By analyzing the call chain, I found that this place is the insert of the database in my code, and I use TDDL to create the sequence. During the creation of the sequence, I need to interact with the database.
However, based on the understanding of TDDL, TDDL will retrieve 1000 sequences from the database by default every time it queries sequence sequences from the database, caches them locally, and obtains the next 1000 sequences from the database only after all the sequences are used up.
Supposedly, our pressure QPS is only about 300, so we shouldn’t be interacting with the database so frequently. However, after several visits with Arthas, most of the CPU is exhausted here.

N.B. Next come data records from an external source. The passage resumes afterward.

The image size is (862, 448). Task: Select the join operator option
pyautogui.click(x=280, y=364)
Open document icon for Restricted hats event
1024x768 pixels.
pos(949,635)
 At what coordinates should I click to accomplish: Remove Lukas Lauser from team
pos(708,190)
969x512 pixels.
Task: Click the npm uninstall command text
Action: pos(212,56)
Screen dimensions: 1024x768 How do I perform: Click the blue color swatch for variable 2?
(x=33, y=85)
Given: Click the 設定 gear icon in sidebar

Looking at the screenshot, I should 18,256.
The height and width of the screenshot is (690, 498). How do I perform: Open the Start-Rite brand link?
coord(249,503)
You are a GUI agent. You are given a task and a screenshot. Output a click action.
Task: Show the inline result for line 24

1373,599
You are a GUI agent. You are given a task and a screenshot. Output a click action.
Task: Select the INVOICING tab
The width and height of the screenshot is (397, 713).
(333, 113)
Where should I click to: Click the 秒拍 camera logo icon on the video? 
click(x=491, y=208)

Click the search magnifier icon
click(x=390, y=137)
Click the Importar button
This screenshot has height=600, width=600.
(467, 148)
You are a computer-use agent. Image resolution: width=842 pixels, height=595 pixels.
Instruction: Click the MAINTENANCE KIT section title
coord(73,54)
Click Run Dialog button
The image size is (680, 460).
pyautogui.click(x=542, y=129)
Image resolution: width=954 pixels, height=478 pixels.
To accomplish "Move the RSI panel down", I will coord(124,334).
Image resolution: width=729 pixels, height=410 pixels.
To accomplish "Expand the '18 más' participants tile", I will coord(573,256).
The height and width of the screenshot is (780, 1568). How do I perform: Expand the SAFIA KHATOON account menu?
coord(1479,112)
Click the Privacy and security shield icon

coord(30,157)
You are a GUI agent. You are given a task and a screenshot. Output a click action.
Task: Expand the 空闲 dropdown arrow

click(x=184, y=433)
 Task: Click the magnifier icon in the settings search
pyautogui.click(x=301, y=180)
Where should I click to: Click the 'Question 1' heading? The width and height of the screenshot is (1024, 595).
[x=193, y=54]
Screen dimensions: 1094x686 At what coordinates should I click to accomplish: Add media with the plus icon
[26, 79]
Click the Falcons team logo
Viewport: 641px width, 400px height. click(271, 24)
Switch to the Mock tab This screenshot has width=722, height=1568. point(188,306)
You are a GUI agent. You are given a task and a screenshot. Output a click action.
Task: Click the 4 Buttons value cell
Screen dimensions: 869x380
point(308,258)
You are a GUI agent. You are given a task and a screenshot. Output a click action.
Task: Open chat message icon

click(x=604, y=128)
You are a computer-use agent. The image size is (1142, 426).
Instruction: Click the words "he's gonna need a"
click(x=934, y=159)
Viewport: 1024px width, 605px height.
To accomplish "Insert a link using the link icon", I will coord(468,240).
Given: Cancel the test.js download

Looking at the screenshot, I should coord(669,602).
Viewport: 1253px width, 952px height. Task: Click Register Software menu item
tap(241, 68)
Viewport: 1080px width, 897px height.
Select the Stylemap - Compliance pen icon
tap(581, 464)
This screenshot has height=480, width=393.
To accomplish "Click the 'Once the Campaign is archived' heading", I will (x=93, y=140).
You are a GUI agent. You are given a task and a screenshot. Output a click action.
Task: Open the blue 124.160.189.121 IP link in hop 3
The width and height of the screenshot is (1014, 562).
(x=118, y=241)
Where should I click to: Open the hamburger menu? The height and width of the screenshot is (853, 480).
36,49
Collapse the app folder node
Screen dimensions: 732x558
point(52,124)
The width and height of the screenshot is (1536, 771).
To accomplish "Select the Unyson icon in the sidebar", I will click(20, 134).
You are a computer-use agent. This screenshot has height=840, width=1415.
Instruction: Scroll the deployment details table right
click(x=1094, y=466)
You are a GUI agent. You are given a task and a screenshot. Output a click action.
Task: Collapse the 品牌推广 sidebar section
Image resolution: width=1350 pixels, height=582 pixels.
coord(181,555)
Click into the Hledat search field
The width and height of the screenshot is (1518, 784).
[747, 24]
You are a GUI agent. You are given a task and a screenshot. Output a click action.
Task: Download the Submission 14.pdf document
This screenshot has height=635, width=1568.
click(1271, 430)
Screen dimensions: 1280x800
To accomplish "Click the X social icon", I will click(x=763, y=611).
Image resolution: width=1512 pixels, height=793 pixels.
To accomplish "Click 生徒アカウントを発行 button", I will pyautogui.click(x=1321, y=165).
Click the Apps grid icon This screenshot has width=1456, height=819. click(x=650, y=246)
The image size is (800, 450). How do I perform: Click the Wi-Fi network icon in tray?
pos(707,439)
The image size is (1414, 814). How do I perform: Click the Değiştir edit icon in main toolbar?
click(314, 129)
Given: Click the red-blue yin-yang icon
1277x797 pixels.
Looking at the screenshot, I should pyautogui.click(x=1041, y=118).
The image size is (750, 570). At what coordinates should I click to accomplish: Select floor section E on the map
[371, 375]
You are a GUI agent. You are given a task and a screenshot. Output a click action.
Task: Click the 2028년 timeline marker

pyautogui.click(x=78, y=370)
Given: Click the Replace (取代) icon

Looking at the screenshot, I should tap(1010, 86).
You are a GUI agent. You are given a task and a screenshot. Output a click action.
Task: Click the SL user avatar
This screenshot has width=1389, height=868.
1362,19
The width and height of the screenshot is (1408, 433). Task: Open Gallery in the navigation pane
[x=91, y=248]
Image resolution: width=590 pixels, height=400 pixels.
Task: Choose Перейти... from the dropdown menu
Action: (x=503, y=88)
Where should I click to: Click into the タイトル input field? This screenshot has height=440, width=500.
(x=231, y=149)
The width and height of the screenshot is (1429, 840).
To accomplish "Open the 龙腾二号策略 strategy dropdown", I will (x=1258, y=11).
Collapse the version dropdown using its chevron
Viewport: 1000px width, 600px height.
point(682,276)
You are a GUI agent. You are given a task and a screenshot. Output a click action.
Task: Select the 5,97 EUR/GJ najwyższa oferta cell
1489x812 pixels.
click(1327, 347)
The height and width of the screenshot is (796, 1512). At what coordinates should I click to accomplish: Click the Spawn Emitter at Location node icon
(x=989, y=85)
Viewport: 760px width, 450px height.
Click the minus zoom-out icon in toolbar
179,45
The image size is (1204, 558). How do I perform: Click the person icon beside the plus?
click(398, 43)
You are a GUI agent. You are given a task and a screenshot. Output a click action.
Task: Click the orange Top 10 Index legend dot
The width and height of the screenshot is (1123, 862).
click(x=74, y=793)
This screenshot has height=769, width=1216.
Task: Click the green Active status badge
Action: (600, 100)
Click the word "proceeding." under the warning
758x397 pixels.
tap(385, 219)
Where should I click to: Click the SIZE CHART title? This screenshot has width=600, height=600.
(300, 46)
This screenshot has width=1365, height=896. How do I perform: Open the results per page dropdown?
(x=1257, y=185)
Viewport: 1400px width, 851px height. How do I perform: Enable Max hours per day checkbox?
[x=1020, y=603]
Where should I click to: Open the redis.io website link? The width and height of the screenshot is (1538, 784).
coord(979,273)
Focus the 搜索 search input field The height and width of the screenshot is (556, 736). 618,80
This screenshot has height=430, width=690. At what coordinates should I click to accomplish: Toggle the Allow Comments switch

So we started looking for code problems. We discovered a silly problem with our sequence creation and use:
public Long insert(T dataObject) { if (dataObject.getId() == null) { Long id = next(); dataObject.setId(id); } if (sqlSession.insert(getNamespace() + ".insert", dataObject) > 0) { return dataObject.getId(); } else { return null; } } public Sequence sequence() { return SequenceBuilder.create() .name(getTableName()) .sequenceDao(sequenceDao) .build(); ** @return */ protected Long next() {try {return sequence().nextValue(); } catch (SequenceException e) { throw new RuntimeException(e); }}Copy the code
Because we rebuild a new sequence for each insert statement, the local cache is discarded, so we pull 1000 rows from the database again each time, but only use one, and then fetch 1000 rows again the next time, and so on.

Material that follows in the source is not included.